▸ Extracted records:

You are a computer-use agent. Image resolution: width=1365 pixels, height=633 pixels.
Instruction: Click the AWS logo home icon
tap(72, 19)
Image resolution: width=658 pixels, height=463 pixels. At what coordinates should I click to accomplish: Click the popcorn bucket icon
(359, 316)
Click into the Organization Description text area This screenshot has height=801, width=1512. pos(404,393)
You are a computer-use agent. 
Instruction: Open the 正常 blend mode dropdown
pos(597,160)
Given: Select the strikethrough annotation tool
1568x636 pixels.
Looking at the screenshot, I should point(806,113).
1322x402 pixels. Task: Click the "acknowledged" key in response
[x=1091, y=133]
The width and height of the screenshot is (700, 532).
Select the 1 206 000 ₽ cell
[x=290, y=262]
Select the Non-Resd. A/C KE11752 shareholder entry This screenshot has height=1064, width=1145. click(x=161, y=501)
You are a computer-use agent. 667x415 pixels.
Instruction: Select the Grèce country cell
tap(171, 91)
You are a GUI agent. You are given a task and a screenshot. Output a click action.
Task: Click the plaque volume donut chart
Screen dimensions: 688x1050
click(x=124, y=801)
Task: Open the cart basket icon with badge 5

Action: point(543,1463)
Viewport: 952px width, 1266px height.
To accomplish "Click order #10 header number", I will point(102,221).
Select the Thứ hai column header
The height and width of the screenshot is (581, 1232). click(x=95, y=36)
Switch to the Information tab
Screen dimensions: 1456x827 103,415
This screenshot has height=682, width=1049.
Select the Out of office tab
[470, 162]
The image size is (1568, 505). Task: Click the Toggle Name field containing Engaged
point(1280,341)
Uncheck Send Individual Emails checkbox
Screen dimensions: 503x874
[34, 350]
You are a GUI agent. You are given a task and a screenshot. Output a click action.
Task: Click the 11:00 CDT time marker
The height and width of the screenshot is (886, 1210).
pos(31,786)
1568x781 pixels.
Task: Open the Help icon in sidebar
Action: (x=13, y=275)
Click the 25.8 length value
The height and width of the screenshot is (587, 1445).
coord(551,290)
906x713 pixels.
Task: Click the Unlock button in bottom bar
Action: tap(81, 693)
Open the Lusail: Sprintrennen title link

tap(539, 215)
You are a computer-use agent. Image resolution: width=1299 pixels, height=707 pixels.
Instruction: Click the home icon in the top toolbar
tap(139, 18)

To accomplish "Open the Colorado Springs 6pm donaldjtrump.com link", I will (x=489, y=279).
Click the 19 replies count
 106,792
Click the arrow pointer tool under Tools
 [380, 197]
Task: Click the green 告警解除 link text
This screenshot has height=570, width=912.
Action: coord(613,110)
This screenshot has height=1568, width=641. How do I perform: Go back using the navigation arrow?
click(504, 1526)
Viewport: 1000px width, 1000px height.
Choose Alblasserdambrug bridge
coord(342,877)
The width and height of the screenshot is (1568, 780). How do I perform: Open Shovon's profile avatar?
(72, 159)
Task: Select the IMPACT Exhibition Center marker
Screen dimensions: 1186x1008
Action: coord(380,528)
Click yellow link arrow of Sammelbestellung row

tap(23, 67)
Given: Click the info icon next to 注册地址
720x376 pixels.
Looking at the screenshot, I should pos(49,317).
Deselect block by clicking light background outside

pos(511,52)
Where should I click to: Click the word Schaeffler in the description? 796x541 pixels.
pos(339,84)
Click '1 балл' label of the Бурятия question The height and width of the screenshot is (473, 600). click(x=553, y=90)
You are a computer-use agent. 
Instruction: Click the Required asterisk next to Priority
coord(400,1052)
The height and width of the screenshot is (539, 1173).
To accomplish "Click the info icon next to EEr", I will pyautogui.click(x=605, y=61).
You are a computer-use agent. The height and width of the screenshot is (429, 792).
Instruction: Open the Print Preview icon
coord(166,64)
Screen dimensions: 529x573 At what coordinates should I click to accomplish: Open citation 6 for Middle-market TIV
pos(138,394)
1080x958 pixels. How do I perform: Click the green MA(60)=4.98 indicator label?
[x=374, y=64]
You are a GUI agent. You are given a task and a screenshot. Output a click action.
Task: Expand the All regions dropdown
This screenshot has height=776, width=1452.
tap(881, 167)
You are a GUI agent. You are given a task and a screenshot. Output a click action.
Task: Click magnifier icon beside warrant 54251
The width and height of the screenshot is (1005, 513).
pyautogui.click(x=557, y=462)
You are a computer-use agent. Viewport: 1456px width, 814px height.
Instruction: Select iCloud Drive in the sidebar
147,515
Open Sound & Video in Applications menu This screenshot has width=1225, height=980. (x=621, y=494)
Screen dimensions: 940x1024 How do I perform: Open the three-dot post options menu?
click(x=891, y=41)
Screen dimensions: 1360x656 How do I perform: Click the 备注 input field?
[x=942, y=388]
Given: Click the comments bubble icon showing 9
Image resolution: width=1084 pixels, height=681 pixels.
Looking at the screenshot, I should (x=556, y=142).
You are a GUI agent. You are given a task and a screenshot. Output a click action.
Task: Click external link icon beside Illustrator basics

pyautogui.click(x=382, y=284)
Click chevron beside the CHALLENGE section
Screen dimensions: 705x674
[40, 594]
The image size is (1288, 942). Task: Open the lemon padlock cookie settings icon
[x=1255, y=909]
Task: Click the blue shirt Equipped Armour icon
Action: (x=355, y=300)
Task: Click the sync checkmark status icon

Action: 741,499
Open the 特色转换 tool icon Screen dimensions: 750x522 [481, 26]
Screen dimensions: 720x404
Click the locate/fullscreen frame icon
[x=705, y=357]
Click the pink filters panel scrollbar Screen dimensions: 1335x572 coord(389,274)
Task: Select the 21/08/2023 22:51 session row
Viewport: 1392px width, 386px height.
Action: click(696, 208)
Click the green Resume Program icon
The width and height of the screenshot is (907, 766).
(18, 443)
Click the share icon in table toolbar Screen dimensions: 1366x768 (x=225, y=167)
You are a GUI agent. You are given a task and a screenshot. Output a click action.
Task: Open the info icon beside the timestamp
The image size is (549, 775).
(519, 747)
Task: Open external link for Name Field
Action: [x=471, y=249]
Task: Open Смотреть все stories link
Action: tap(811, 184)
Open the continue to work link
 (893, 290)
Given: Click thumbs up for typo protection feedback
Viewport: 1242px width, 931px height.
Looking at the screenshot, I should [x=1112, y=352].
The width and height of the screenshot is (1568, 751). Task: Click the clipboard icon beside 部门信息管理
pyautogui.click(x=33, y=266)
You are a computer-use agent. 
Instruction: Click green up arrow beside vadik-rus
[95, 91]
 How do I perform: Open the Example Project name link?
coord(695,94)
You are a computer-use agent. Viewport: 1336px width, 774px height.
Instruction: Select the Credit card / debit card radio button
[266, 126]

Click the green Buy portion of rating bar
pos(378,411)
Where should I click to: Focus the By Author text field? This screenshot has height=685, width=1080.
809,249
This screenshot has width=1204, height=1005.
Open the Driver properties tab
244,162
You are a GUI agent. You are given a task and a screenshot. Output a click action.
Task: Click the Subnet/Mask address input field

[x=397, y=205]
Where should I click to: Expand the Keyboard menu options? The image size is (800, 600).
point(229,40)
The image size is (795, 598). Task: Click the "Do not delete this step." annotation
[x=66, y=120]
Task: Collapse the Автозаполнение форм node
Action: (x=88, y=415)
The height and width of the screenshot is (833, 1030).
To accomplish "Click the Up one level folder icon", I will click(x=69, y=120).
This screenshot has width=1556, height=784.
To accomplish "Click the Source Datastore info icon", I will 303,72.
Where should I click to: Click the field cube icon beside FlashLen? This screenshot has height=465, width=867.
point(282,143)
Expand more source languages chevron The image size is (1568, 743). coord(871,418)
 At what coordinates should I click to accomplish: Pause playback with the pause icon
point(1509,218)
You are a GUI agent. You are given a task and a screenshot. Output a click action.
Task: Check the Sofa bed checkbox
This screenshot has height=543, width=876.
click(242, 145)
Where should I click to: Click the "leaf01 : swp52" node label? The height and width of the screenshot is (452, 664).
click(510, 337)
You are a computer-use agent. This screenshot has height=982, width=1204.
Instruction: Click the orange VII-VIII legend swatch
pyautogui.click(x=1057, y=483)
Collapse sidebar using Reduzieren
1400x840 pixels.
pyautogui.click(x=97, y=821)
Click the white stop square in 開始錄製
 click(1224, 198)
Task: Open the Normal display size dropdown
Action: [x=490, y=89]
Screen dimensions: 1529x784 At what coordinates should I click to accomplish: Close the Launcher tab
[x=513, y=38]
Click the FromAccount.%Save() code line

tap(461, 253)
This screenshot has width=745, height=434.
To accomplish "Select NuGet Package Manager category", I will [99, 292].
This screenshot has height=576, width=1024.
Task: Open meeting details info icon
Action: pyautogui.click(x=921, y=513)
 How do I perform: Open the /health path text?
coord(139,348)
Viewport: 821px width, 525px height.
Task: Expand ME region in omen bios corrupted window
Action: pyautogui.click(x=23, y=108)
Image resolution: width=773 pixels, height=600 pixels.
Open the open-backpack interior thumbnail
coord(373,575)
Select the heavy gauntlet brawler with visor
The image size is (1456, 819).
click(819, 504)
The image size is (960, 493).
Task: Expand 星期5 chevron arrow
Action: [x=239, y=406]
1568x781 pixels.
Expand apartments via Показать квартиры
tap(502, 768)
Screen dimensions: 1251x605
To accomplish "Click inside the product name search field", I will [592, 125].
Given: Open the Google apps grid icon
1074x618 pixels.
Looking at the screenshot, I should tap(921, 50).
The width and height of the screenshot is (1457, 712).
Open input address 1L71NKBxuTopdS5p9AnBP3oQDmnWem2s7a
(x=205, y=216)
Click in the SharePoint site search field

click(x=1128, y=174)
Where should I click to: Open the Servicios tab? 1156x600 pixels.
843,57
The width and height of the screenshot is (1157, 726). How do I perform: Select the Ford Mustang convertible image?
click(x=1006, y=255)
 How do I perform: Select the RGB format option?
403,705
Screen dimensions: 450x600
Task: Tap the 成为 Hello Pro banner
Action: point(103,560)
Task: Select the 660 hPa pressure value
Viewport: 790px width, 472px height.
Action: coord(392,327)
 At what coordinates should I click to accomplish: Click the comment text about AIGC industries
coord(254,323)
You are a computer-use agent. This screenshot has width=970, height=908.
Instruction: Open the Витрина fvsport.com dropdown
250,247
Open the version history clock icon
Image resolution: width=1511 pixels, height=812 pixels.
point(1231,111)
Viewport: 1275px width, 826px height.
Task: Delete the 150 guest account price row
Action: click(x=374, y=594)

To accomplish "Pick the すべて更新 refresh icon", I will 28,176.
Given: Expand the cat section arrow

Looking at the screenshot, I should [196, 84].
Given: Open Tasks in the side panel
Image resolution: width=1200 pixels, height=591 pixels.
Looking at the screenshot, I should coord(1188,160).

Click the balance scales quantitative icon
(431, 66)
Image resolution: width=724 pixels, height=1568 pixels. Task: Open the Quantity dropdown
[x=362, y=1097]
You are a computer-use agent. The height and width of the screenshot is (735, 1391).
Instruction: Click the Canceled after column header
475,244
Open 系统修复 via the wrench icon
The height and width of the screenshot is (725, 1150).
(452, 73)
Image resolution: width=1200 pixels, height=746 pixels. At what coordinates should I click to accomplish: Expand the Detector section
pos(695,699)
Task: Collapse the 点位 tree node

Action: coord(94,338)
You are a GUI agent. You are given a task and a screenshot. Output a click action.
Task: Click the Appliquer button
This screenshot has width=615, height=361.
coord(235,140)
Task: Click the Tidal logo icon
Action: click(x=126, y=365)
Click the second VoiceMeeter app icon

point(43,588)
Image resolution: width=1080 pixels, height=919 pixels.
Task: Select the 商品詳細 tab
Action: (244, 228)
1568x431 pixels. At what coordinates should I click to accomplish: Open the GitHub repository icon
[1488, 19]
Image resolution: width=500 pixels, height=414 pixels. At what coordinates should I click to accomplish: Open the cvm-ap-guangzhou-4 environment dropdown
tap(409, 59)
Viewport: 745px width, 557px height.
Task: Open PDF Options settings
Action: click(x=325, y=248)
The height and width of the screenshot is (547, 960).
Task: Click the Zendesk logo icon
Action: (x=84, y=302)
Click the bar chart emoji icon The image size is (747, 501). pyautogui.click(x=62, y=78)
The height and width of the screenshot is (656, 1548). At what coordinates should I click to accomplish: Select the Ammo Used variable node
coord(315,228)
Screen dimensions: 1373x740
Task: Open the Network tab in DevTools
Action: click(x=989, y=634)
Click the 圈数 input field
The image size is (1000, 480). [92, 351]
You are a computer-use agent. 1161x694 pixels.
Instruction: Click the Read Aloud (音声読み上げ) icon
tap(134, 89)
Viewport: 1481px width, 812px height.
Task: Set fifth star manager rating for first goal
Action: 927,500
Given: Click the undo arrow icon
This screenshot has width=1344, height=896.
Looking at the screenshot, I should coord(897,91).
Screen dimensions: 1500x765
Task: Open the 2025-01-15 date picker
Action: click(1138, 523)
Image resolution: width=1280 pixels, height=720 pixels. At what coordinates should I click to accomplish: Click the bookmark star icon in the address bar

▸ Required work:
Beginning at the line with "Given: Click thumbs" and ending at the line with "Collapse sidebar using Reduzieren", reproduce each line of the data above exactly, and add no other lines.

▸ Result of the task:
Given: Click thumbs up for typo protection feedback
Viewport: 1242px width, 931px height.
Looking at the screenshot, I should [x=1112, y=352].
The width and height of the screenshot is (1568, 751). Task: Click the clipboard icon beside 部门信息管理
pyautogui.click(x=33, y=266)
You are a computer-use agent. 
Instruction: Click green up arrow beside vadik-rus
[95, 91]
 How do I perform: Open the Example Project name link?
coord(695,94)
You are a computer-use agent. Viewport: 1336px width, 774px height.
Instruction: Select the Credit card / debit card radio button
[266, 126]

Click the green Buy portion of rating bar
pos(378,411)
Where should I click to: Focus the By Author text field? This screenshot has height=685, width=1080.
809,249
This screenshot has width=1204, height=1005.
Open the Driver properties tab
244,162
You are a GUI agent. You are given a task and a screenshot. Output a click action.
Task: Click the Subnet/Mask address input field

[x=397, y=205]
Where should I click to: Expand the Keyboard menu options? The image size is (800, 600).
point(229,40)
The image size is (795, 598). Task: Click the "Do not delete this step." annotation
[x=66, y=120]
Task: Collapse the Автозаполнение форм node
Action: (x=88, y=415)
The height and width of the screenshot is (833, 1030).
To accomplish "Click the Up one level folder icon", I will click(x=69, y=120).
This screenshot has width=1556, height=784.
To accomplish "Click the Source Datastore info icon", I will 303,72.
Where should I click to: Click the field cube icon beside FlashLen? This screenshot has height=465, width=867.
point(282,143)
Expand more source languages chevron The image size is (1568, 743). coord(871,418)
 At what coordinates should I click to accomplish: Pause playback with the pause icon
point(1509,218)
You are a GUI agent. You are given a task and a screenshot. Output a click action.
Task: Check the Sofa bed checkbox
This screenshot has height=543, width=876.
click(242, 145)
Where should I click to: Click the "leaf01 : swp52" node label? The height and width of the screenshot is (452, 664).
click(510, 337)
You are a computer-use agent. This screenshot has height=982, width=1204.
Instruction: Click the orange VII-VIII legend swatch
pyautogui.click(x=1057, y=483)
Collapse sidebar using Reduzieren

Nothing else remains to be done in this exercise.